TASK REQUIREMENTS: The full listing should be set down again precisely.

TASK INPUT:
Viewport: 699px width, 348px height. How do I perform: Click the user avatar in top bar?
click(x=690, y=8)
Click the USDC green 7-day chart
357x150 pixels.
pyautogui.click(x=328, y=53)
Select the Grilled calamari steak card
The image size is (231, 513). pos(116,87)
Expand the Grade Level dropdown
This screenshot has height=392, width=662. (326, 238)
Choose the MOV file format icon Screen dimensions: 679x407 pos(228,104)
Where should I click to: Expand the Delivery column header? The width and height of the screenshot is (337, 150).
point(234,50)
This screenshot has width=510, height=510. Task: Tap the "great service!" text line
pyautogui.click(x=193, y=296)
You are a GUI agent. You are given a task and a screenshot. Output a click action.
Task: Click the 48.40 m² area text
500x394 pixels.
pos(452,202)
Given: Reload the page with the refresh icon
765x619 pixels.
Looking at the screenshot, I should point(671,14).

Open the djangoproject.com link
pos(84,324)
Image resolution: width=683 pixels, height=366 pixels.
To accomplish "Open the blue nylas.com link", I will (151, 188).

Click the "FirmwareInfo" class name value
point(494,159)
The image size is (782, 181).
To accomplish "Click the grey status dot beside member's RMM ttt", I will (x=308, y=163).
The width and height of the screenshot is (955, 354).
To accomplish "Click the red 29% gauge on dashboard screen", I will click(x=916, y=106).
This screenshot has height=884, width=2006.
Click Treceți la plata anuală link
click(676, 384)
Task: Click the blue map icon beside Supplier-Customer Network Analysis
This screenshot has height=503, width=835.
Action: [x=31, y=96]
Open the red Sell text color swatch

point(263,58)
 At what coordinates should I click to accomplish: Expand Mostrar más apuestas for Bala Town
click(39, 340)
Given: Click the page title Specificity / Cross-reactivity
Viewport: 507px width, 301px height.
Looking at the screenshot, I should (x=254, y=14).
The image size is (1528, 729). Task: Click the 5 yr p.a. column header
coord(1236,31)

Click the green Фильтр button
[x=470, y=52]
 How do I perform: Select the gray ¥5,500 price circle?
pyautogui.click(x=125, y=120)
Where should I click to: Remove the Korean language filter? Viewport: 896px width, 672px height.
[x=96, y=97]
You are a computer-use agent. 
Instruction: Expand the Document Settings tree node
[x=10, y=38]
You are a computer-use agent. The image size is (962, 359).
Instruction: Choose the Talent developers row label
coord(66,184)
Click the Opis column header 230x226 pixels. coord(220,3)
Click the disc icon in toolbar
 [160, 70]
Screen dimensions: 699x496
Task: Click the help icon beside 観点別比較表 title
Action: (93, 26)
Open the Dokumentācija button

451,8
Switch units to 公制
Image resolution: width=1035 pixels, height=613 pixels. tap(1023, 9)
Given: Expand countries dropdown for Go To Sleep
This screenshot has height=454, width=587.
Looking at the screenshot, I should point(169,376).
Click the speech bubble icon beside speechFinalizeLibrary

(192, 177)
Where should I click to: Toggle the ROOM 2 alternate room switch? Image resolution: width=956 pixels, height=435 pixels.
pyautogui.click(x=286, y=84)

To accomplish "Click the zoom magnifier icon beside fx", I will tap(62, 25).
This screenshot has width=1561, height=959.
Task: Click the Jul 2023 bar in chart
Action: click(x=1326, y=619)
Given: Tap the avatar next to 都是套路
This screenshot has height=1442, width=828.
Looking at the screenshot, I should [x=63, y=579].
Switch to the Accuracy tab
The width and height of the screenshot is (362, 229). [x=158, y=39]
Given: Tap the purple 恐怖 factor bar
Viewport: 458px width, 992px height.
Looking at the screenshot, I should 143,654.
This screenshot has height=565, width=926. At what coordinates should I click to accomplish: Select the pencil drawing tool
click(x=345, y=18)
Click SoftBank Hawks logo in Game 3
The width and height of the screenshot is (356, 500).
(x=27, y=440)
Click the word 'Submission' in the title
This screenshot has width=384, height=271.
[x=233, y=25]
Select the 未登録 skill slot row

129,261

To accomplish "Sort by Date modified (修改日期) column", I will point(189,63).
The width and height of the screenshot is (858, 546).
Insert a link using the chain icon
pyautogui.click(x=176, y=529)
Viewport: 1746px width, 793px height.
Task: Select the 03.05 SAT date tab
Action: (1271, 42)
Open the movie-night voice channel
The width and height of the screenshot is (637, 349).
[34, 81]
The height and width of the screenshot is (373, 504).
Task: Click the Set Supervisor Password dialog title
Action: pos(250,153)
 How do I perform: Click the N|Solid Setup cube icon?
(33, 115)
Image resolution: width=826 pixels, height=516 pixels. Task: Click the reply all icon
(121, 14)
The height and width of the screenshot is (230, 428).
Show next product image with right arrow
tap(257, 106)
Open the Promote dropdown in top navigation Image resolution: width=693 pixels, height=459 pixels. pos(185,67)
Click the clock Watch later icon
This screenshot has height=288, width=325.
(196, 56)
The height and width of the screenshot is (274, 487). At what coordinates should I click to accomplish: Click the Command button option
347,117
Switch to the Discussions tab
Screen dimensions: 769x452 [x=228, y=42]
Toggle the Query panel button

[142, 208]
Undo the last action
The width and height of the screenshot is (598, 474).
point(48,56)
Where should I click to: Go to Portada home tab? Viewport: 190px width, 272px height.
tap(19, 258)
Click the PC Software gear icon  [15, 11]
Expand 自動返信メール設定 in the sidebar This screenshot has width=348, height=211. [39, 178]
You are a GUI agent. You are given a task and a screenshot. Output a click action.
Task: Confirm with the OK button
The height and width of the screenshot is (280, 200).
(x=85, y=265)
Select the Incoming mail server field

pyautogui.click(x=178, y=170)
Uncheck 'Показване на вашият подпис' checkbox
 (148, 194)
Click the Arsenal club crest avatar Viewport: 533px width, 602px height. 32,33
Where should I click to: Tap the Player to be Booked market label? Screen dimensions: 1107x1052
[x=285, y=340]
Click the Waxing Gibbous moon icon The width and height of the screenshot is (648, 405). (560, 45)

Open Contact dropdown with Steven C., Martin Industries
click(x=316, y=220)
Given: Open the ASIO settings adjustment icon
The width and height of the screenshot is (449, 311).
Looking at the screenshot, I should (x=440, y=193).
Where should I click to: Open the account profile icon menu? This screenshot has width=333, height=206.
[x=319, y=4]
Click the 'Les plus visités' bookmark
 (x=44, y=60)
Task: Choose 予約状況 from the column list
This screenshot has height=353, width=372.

TASK OUTPUT:
Viewport: 699px width, 348px height. How do I perform: Click the user avatar in top bar?
click(x=690, y=8)
Click the USDC green 7-day chart
357x150 pixels.
pyautogui.click(x=328, y=53)
Select the Grilled calamari steak card
The image size is (231, 513). pos(116,87)
Expand the Grade Level dropdown
This screenshot has height=392, width=662. (326, 238)
Choose the MOV file format icon Screen dimensions: 679x407 pos(228,104)
Where should I click to: Expand the Delivery column header? The width and height of the screenshot is (337, 150).
point(234,50)
This screenshot has width=510, height=510. Task: Tap the "great service!" text line
pyautogui.click(x=193, y=296)
You are a GUI agent. You are given a task and a screenshot. Output a click action.
Task: Click the 48.40 m² area text
500x394 pixels.
pos(452,202)
Given: Reload the page with the refresh icon
765x619 pixels.
Looking at the screenshot, I should point(671,14).

Open the djangoproject.com link
pos(84,324)
Image resolution: width=683 pixels, height=366 pixels.
To accomplish "Open the blue nylas.com link", I will (151, 188).

Click the "FirmwareInfo" class name value
point(494,159)
The image size is (782, 181).
To accomplish "Click the grey status dot beside member's RMM ttt", I will (x=308, y=163).
The width and height of the screenshot is (955, 354).
To accomplish "Click the red 29% gauge on dashboard screen", I will click(x=916, y=106).
This screenshot has height=884, width=2006.
Click Treceți la plata anuală link
click(676, 384)
Task: Click the blue map icon beside Supplier-Customer Network Analysis
This screenshot has height=503, width=835.
Action: [x=31, y=96]
Open the red Sell text color swatch

point(263,58)
 At what coordinates should I click to accomplish: Expand Mostrar más apuestas for Bala Town
click(39, 340)
Given: Click the page title Specificity / Cross-reactivity
Viewport: 507px width, 301px height.
Looking at the screenshot, I should (x=254, y=14).
The image size is (1528, 729). Task: Click the 5 yr p.a. column header
coord(1236,31)

Click the green Фильтр button
[x=470, y=52]
 How do I perform: Select the gray ¥5,500 price circle?
pyautogui.click(x=125, y=120)
Where should I click to: Remove the Korean language filter? Viewport: 896px width, 672px height.
[x=96, y=97]
You are a computer-use agent. 
Instruction: Expand the Document Settings tree node
[x=10, y=38]
You are a computer-use agent. The image size is (962, 359).
Instruction: Choose the Talent developers row label
coord(66,184)
Click the Opis column header 230x226 pixels. coord(220,3)
Click the disc icon in toolbar
 [160, 70]
Screen dimensions: 699x496
Task: Click the help icon beside 観点別比較表 title
Action: (93, 26)
Open the Dokumentācija button

451,8
Switch units to 公制
Image resolution: width=1035 pixels, height=613 pixels. tap(1023, 9)
Given: Expand countries dropdown for Go To Sleep
This screenshot has height=454, width=587.
Looking at the screenshot, I should point(169,376).
Click the speech bubble icon beside speechFinalizeLibrary

(192, 177)
Where should I click to: Toggle the ROOM 2 alternate room switch? Image resolution: width=956 pixels, height=435 pixels.
pyautogui.click(x=286, y=84)

To accomplish "Click the zoom magnifier icon beside fx", I will tap(62, 25).
This screenshot has width=1561, height=959.
Task: Click the Jul 2023 bar in chart
Action: click(x=1326, y=619)
Given: Tap the avatar next to 都是套路
This screenshot has height=1442, width=828.
Looking at the screenshot, I should [x=63, y=579].
Switch to the Accuracy tab
The width and height of the screenshot is (362, 229). [x=158, y=39]
Given: Tap the purple 恐怖 factor bar
Viewport: 458px width, 992px height.
Looking at the screenshot, I should 143,654.
This screenshot has height=565, width=926. At what coordinates should I click to accomplish: Select the pencil drawing tool
click(x=345, y=18)
Click SoftBank Hawks logo in Game 3
The width and height of the screenshot is (356, 500).
(x=27, y=440)
Click the word 'Submission' in the title
This screenshot has width=384, height=271.
[x=233, y=25]
Select the 未登録 skill slot row

129,261

To accomplish "Sort by Date modified (修改日期) column", I will point(189,63).
The width and height of the screenshot is (858, 546).
Insert a link using the chain icon
pyautogui.click(x=176, y=529)
Viewport: 1746px width, 793px height.
Task: Select the 03.05 SAT date tab
Action: (1271, 42)
Open the movie-night voice channel
The width and height of the screenshot is (637, 349).
[34, 81]
The height and width of the screenshot is (373, 504).
Task: Click the Set Supervisor Password dialog title
Action: pos(250,153)
 How do I perform: Click the N|Solid Setup cube icon?
(33, 115)
Image resolution: width=826 pixels, height=516 pixels. Task: Click the reply all icon
(121, 14)
The height and width of the screenshot is (230, 428).
Show next product image with right arrow
tap(257, 106)
Open the Promote dropdown in top navigation Image resolution: width=693 pixels, height=459 pixels. pos(185,67)
Click the clock Watch later icon
This screenshot has height=288, width=325.
(196, 56)
The height and width of the screenshot is (274, 487). At what coordinates should I click to accomplish: Click the Command button option
347,117
Switch to the Discussions tab
Screen dimensions: 769x452 [x=228, y=42]
Toggle the Query panel button

[142, 208]
Undo the last action
The width and height of the screenshot is (598, 474).
point(48,56)
Where should I click to: Go to Portada home tab? Viewport: 190px width, 272px height.
tap(19, 258)
Click the PC Software gear icon  [15, 11]
Expand 自動返信メール設定 in the sidebar This screenshot has width=348, height=211. [39, 178]
You are a GUI agent. You are given a task and a screenshot. Output a click action.
Task: Confirm with the OK button
The height and width of the screenshot is (280, 200).
(x=85, y=265)
Select the Incoming mail server field

pyautogui.click(x=178, y=170)
Uncheck 'Показване на вашият подпис' checkbox
 (148, 194)
Click the Arsenal club crest avatar Viewport: 533px width, 602px height. 32,33
Where should I click to: Tap the Player to be Booked market label? Screen dimensions: 1107x1052
[x=285, y=340]
Click the Waxing Gibbous moon icon The width and height of the screenshot is (648, 405). (560, 45)

Open Contact dropdown with Steven C., Martin Industries
click(x=316, y=220)
Given: Open the ASIO settings adjustment icon
The width and height of the screenshot is (449, 311).
Looking at the screenshot, I should (x=440, y=193).
Where should I click to: Open the account profile icon menu? This screenshot has width=333, height=206.
[x=319, y=4]
Click the 'Les plus visités' bookmark
 (x=44, y=60)
Task: Choose 予約状況 from the column list
This screenshot has height=353, width=372.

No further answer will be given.